Mr. Erik Lawaetz, a Danish-West Indian developer from St. Croix, purchased Balenbouche Estate in 1964 from the Floissac family, and began diversifying the traditional crops. Jennie Lawaetz refurbished the Plantation House with antiques. However, the islands infrastructure and marketing was geared towards banana export, and there was political tension after independence in 1979. The family was accused of being foreign speculators, and in their periodic absence, the st lucia plantations were mismanagement and exploited by the management and staff.
In 1984, Mr. Lawaetz’s daughter-in-law, Uta Lawaetz, visited Balenbouche Estate and realized that the property was in critical financial and legal condition. Her and her husband, Caribbean artist Roy Lawaetz, eventually decided to stay and face the many challenges, including the forced acquisition of most of the family land by the government in the late 1980′s. Yet they persevered, and were able to save the Balenbouche Estate house and surrounding acreage. They began repairing and renovating the old buildings and establishing new crops, such as Carambolas, passion fruit, ginger lilies, vegetables and tobacco.
When Roy and Uta separated, Roy returned to his art career, whilst Uta remained at Balenbouche with their two daughters, Verena, born in Copenhagen in 1977, and Anitanja, born in St Lucia in 1984. Uta, an architect and interior designer from Germany who had grown up on a farm in Austria and spent many years in the Far East, was well suited for the challenge.
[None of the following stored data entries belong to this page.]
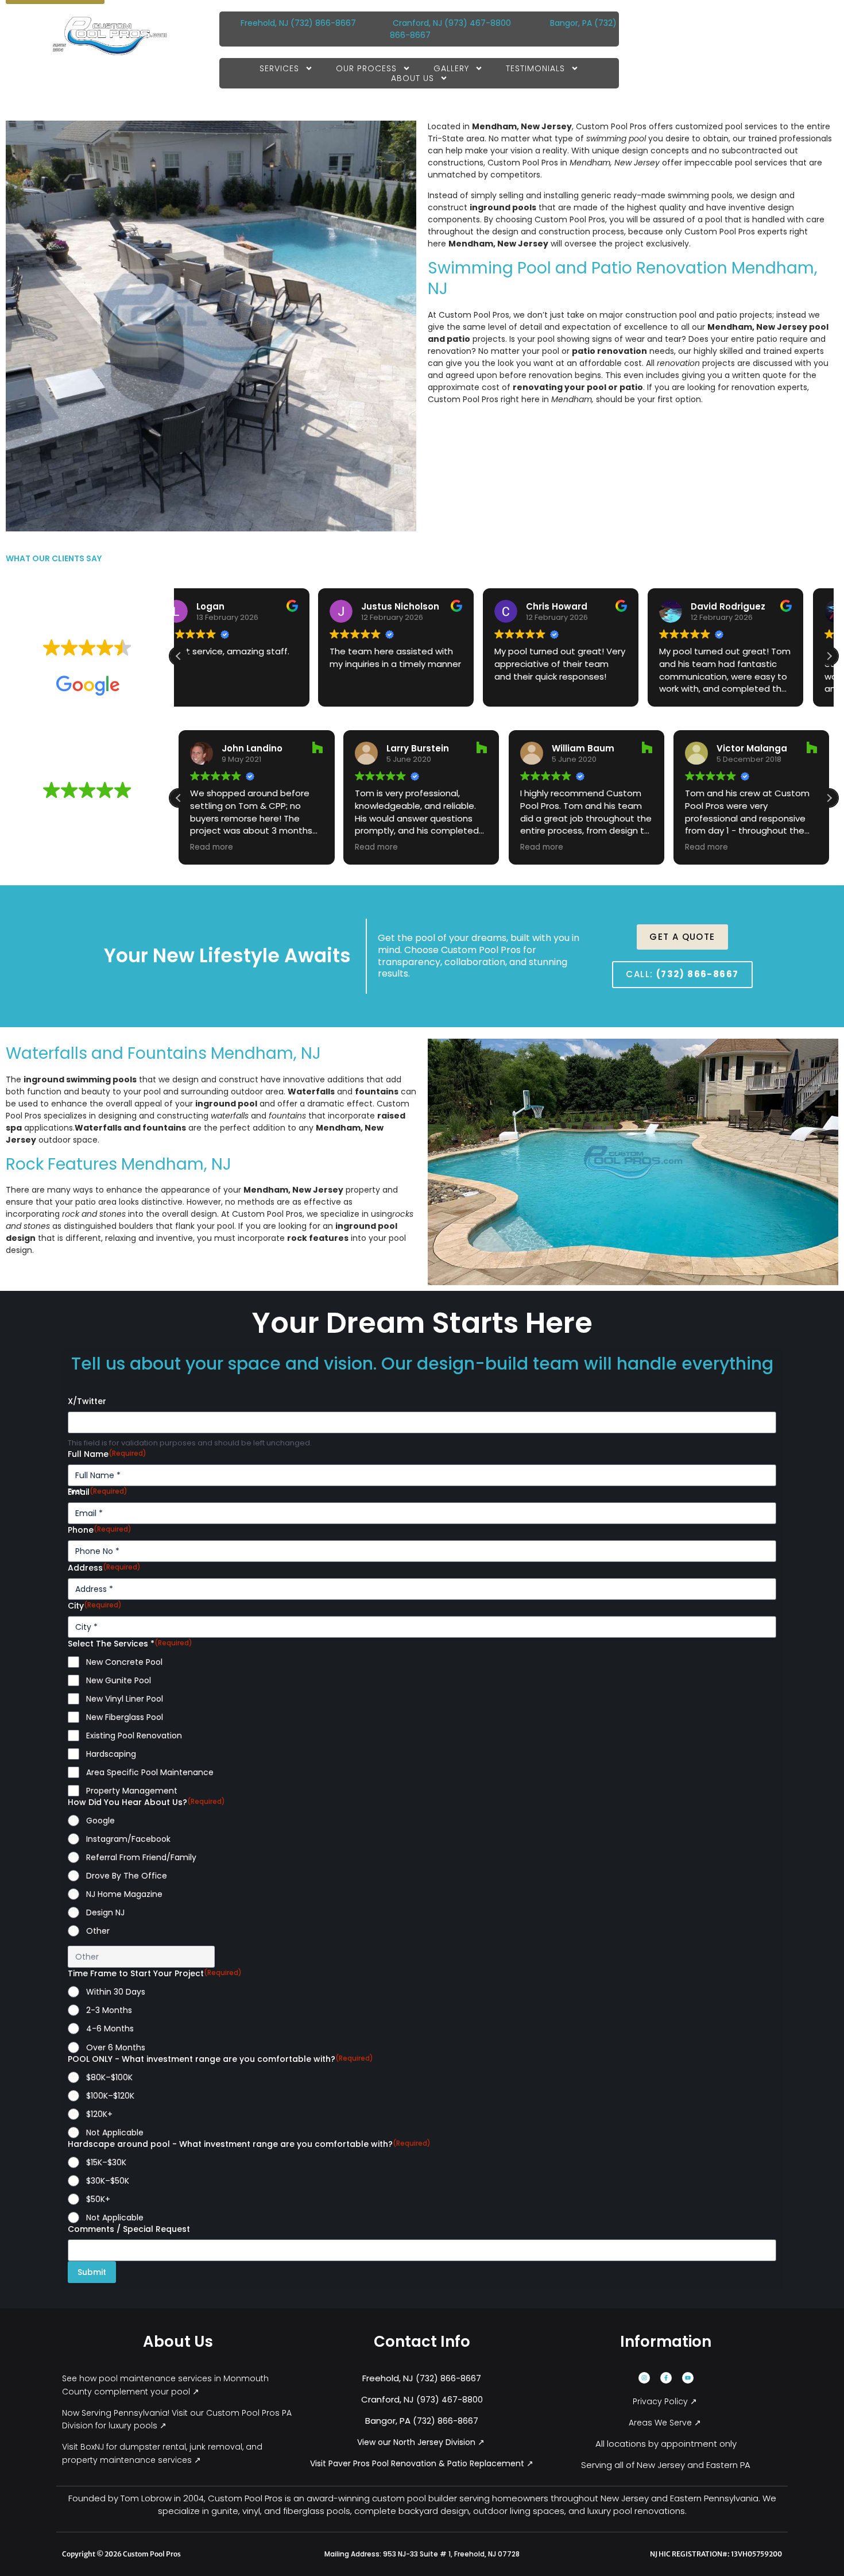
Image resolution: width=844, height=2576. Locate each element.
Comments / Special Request (129, 2229)
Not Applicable (115, 2132)
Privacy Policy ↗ (666, 2401)
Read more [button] (211, 847)
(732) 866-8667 (324, 23)
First (75, 1491)
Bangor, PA (571, 23)
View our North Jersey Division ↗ (422, 2442)
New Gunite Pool (118, 1680)
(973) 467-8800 (477, 23)
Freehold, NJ (264, 23)
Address (104, 1568)
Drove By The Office (126, 1875)
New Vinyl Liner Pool (124, 1699)
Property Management (131, 1790)
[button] (829, 656)
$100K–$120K (110, 2095)
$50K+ (98, 2199)
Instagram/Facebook (128, 1839)
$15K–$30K (106, 2162)
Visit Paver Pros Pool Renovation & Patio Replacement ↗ (421, 2463)
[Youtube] (688, 2378)
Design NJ (105, 1912)
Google (100, 1820)
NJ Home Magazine (124, 1894)
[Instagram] (644, 2378)
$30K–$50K (107, 2180)
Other (98, 1931)
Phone (99, 1530)
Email (97, 1492)
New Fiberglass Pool (124, 1717)
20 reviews (109, 807)
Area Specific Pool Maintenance (150, 1772)
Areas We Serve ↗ (666, 2422)
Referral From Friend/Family (141, 1857)
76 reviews (109, 665)
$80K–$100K (109, 2077)
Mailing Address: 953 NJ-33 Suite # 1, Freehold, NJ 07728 (422, 2554)
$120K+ (99, 2114)
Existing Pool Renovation (134, 1735)
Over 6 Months (115, 2047)
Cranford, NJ (417, 23)
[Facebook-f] (666, 2378)
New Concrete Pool (124, 1662)
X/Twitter (87, 1401)
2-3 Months (109, 2010)
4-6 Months (110, 2028)
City (95, 1605)
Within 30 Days (115, 1991)
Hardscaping (111, 1754)
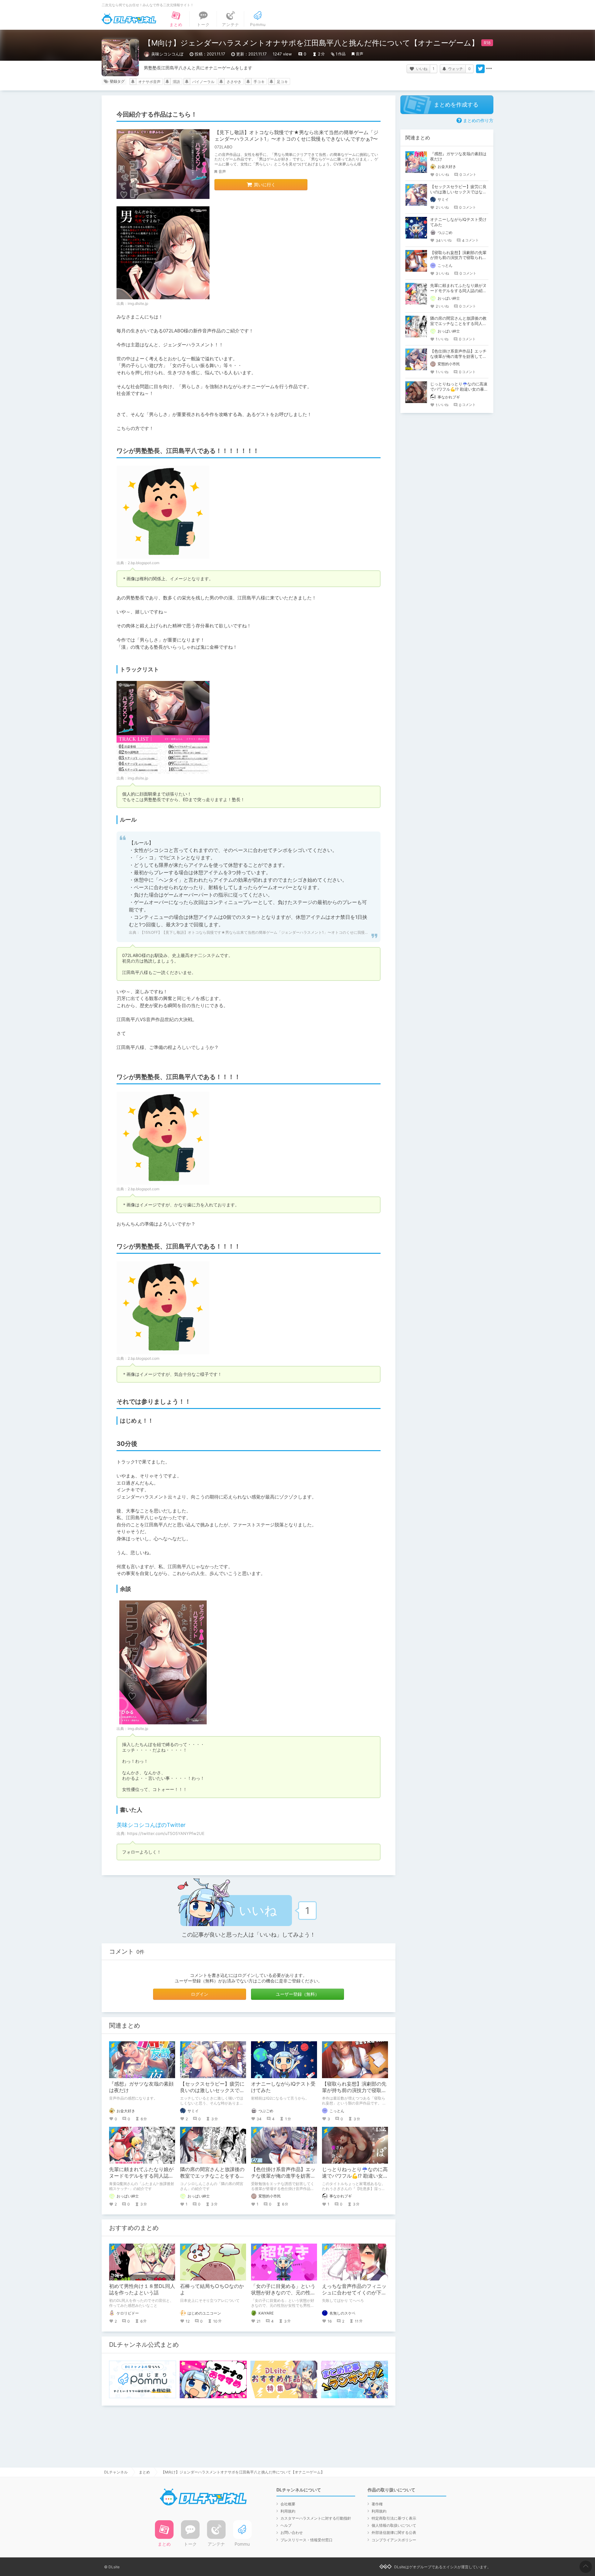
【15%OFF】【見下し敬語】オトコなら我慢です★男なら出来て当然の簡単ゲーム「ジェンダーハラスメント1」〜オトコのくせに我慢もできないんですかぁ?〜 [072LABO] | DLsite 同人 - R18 (300, 932)
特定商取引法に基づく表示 (394, 2518)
She knew that only a strong presence and commitment would enable the family to hold on to the st lucia plantations. She converted former staff quarters into guest cottages and gradually the former st lucia plantation was able to support itself through a mixture of farming, accommodations, meals, and guided tours. Verena and Anitanja spent their childhood at Balenbouche, home schooled by Uta for many years before going overseas for further education and eventually returning to St. Lucia and Balenbouche. For the three women, the preservation and development of the property has become a lifelong commitment which binds them together very closely.